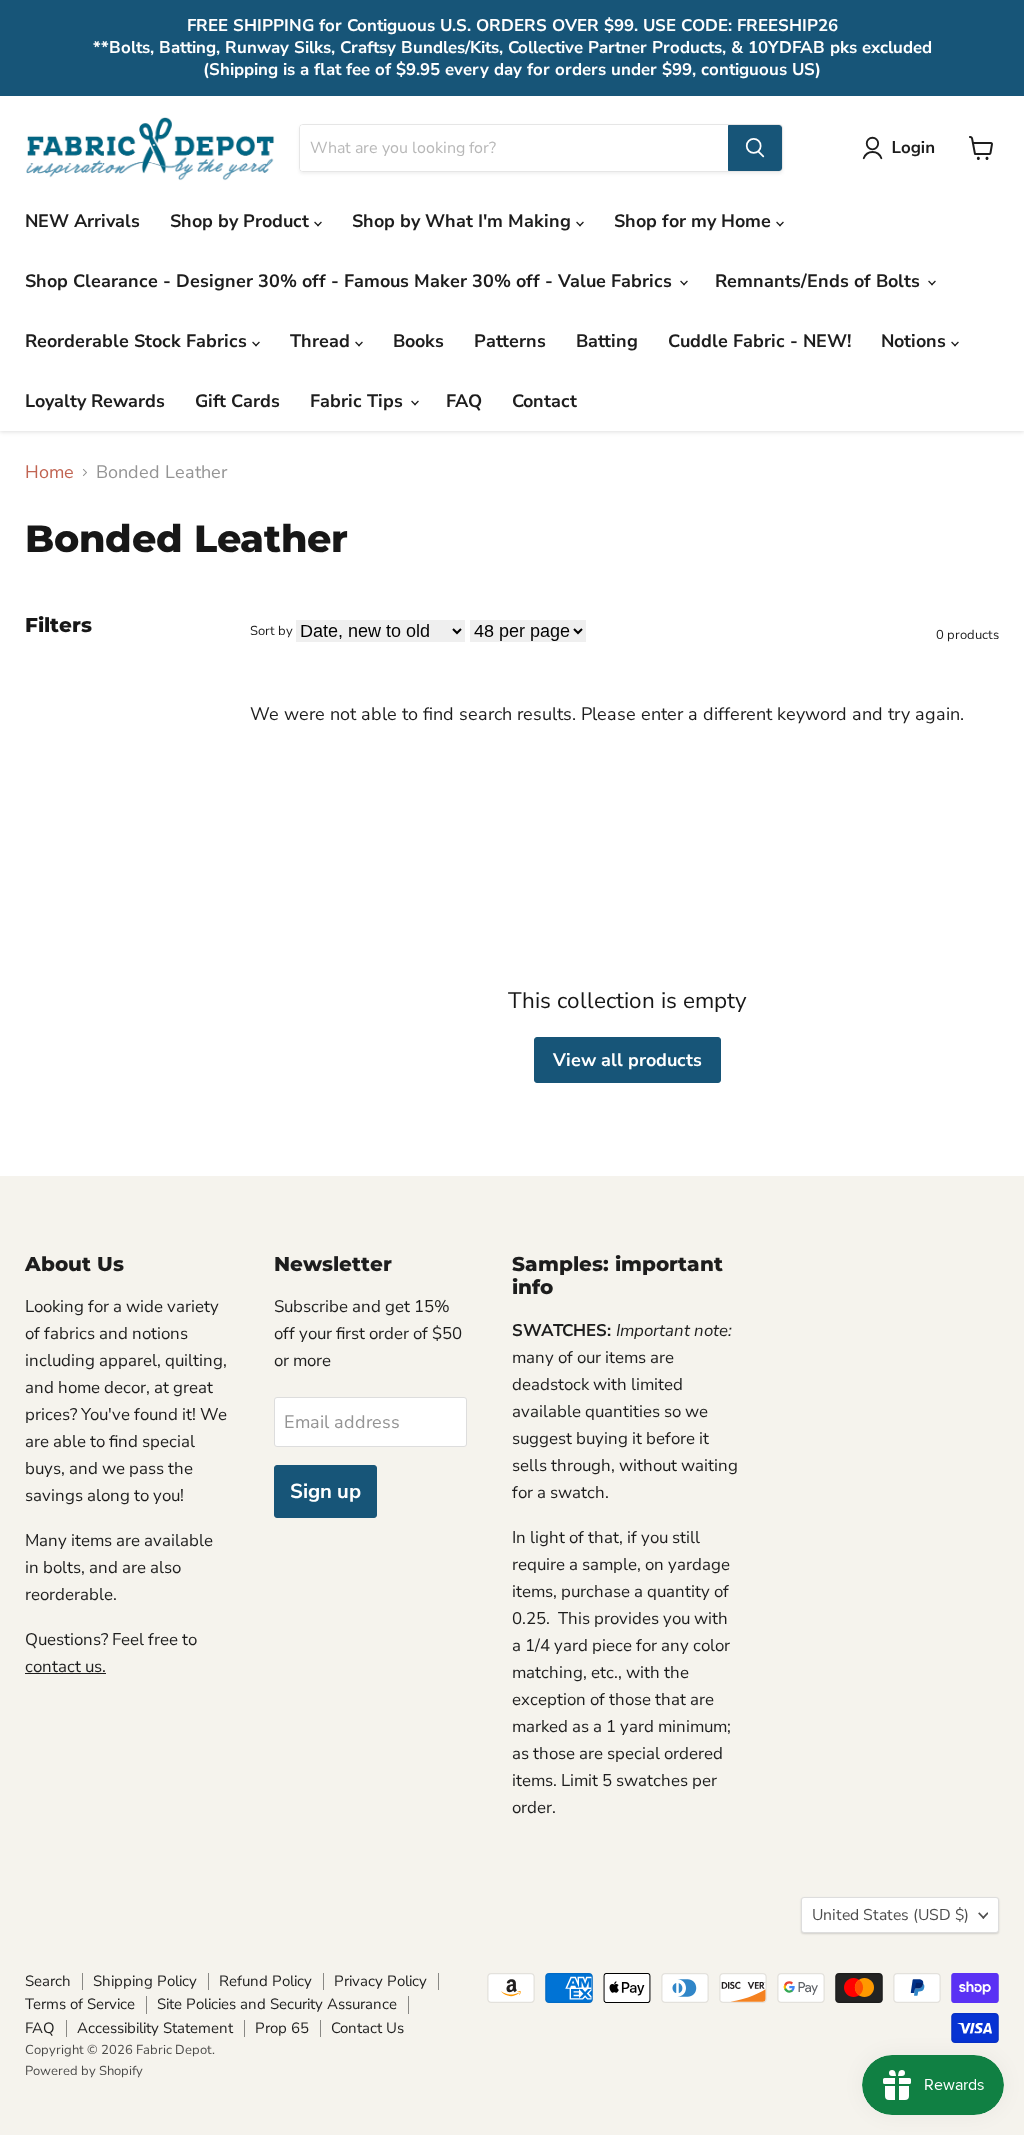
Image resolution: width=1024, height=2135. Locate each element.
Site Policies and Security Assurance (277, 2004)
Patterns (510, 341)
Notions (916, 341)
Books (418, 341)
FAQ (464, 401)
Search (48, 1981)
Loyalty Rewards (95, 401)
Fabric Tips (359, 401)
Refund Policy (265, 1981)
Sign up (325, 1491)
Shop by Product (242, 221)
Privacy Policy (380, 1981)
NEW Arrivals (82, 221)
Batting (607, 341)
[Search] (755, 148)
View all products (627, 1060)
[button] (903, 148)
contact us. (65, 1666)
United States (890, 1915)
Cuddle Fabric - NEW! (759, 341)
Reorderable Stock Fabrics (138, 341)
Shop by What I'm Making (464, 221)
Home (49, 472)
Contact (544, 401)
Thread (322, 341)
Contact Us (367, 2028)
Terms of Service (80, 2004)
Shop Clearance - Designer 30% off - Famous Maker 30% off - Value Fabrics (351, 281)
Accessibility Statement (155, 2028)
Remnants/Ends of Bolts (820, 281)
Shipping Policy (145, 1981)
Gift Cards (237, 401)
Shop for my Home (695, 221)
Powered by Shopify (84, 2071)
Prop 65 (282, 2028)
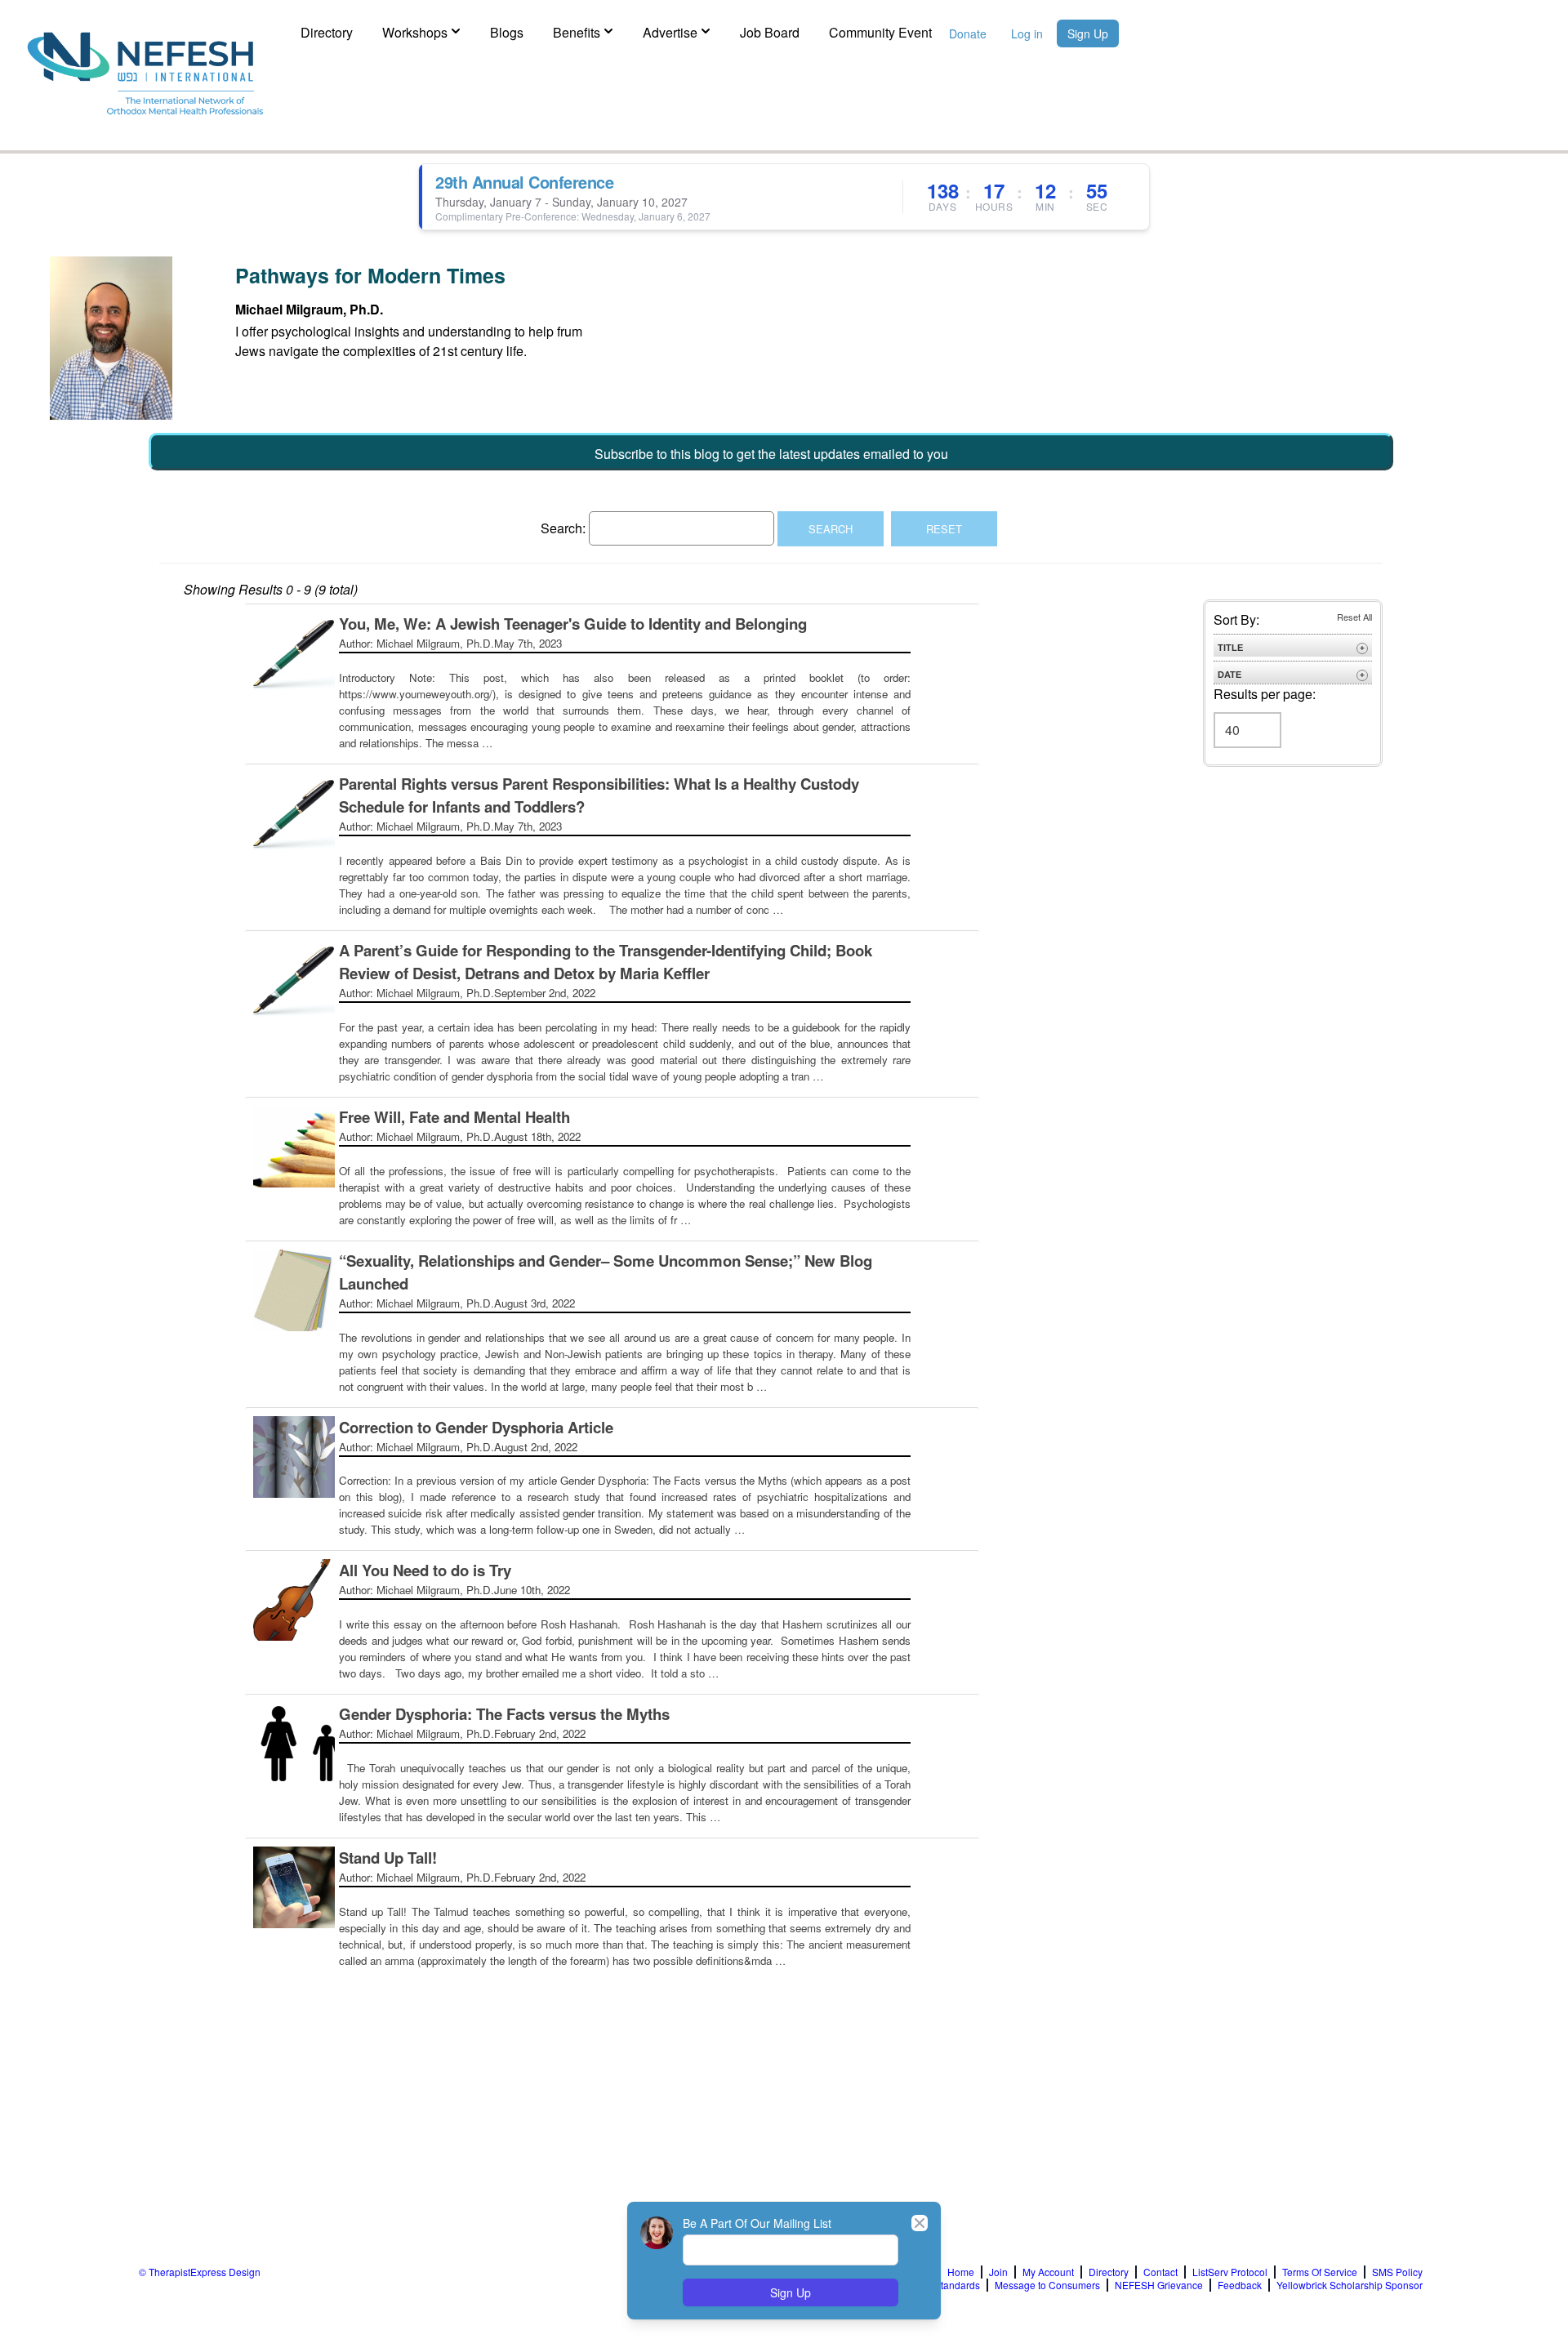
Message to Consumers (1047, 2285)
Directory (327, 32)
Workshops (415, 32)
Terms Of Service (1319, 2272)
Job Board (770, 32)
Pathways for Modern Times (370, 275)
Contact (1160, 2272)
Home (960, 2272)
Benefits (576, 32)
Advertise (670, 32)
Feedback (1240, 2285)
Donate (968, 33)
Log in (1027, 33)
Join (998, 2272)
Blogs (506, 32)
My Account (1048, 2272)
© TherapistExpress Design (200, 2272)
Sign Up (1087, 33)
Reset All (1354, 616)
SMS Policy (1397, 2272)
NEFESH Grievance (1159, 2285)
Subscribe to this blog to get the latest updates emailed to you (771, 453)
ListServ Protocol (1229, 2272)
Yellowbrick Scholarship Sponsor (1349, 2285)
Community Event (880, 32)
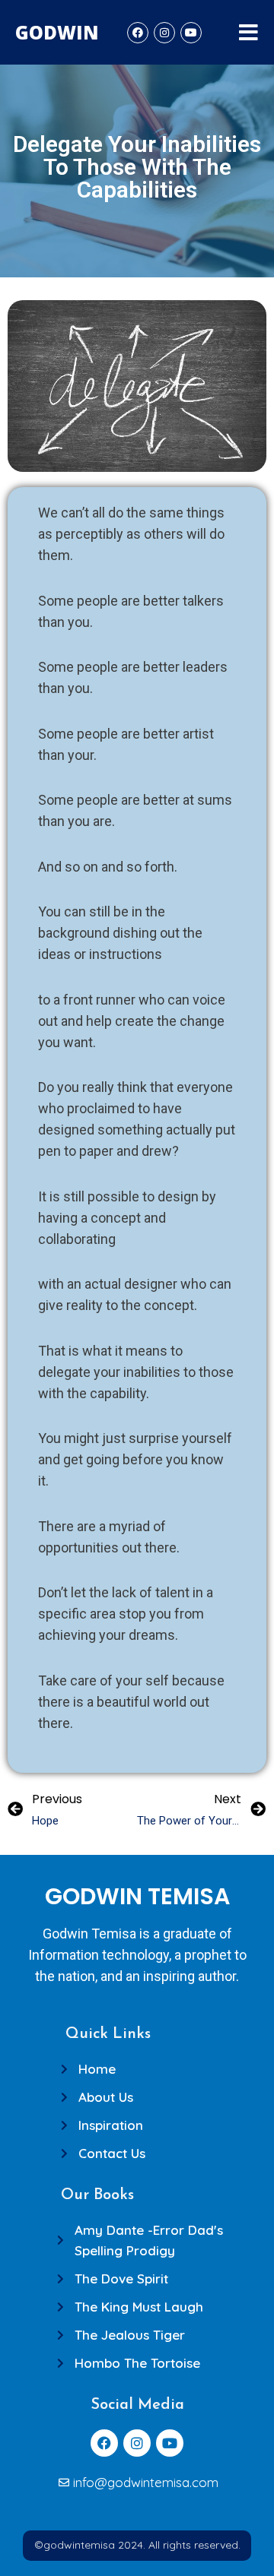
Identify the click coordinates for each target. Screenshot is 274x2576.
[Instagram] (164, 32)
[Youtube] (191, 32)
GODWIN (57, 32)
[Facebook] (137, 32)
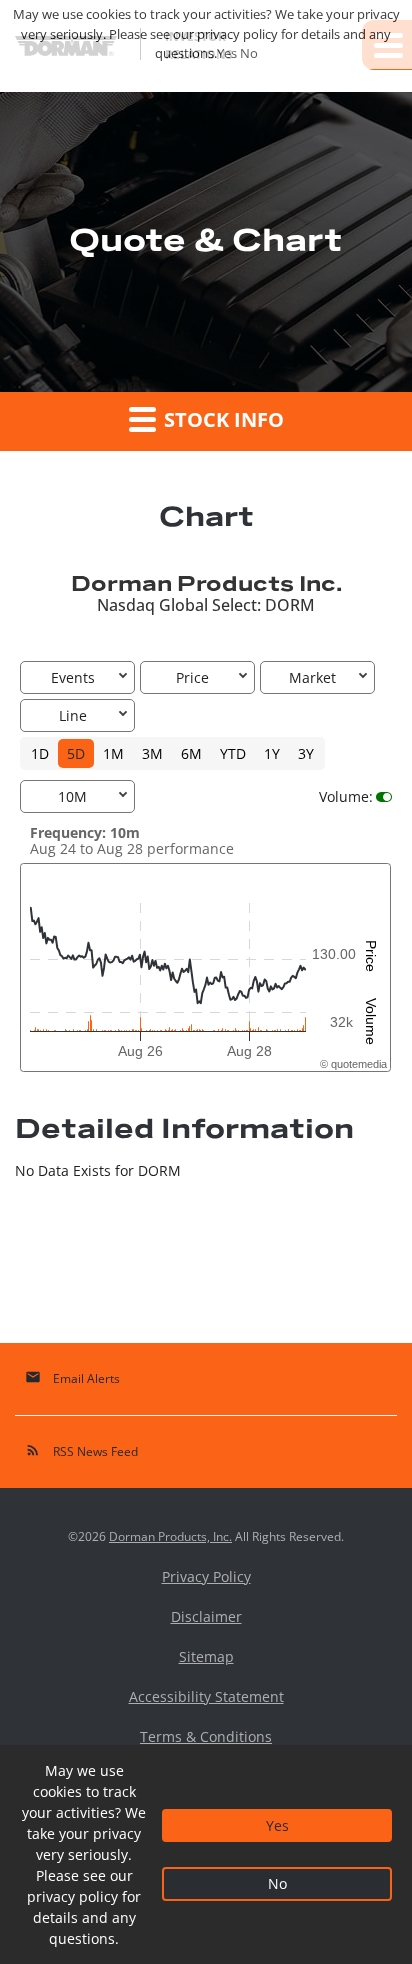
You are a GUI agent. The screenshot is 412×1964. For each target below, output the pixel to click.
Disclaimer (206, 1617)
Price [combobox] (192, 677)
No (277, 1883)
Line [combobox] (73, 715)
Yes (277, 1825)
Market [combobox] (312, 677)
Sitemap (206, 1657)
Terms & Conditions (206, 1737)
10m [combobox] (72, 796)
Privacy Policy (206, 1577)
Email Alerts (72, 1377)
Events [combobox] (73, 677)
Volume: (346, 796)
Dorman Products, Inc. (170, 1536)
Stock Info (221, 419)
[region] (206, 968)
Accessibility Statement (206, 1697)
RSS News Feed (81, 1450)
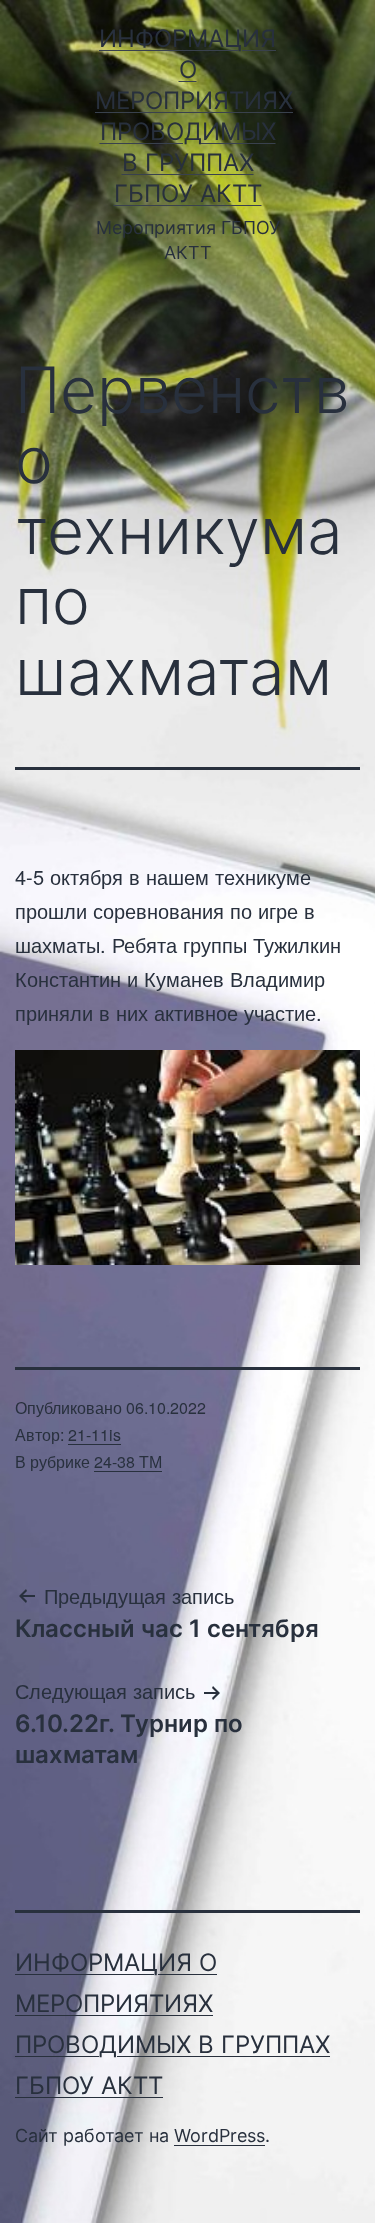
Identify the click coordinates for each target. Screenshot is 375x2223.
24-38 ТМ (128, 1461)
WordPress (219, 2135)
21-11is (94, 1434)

» What needs to be done
Search the records above for "click". Copy each line where it is found.

» Answer for this exercise
Identify the click coordinates for each target. Screenshot is 274x2576.
You are a GUI agent. The screenshot is 412×1964. For each target below, output the pixel to click.
Identify the click coordinates for each target. Screenshot is 375x2223.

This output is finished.